The cult of Lenin, a fusion of political and religious ritual, was the answer. Inspired by both genuine reverence and a political desire to mobilize the masses around a potent symbol, the Politbiuro decided -- against Lenin's own wishes and those of his family -- to embalm his body and place it in a sarcophagus inside a mausoleum for public viewing. The mausoleum, designed by A. V. Shchusev as a cube-like structure of gleaming red granite, was built on Red Square abutting onto the Kremlin wall. Here, the most prominent party, military and government leaders would stand to view parades passing by on the anniversary of the October Revolution, May Day and other special occasions. Images of Lenin's stern visage soon appeared everywhere throughout the Soviet Union in stone and metal, on canvas, and in print. Lenin Corners, analogous to the icon corners of Orthodoxy, became a fixture of nearly every Soviet institution, and Lenin's name graced thousands of collective and state farms, libraries, newspapers, streets and cities. Among the latter was the birthplace of the October Revolution which assumed the name of Leningrad on January 26, 1924.

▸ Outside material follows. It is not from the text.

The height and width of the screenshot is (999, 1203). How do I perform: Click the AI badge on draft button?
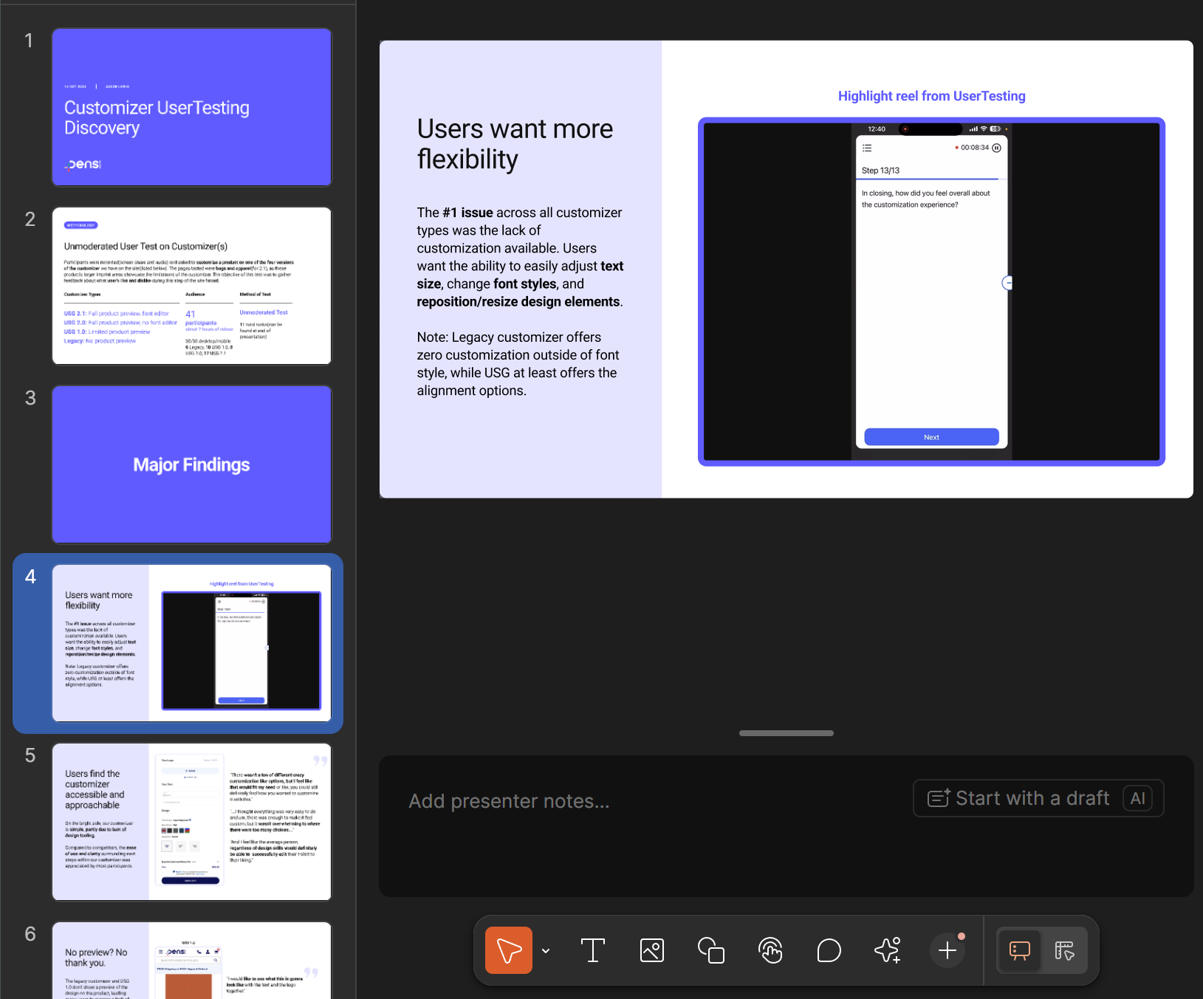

Within the party itself, Lenin was revered almost as a Christ-like figure. The slogan "Lenin lived, Lenin lives, Lenin will live" typified the discourse of revolutionary immortality. In the struggle to assume Lenin's mantle, Zinoviev, Stalin and Trotsky sought to enhance their own credentials and cast aspersions on their rivals by quoting selectively from Lenin's massive oeuvres even while they invoked "Leninism" as a coherent body of doctrine. Thus, Stalin promoted "socialism in one country" as consistent with Lenin's outlook, contrasting it with Trotsky's pre-revolutionary theory of "permanent revolution." For his part, Trotsky sought to prove his loyalty to Lenin as well as his own historic role as leader of the October Revolution. Each, in effect, invented his own Lenin to suit his purposes.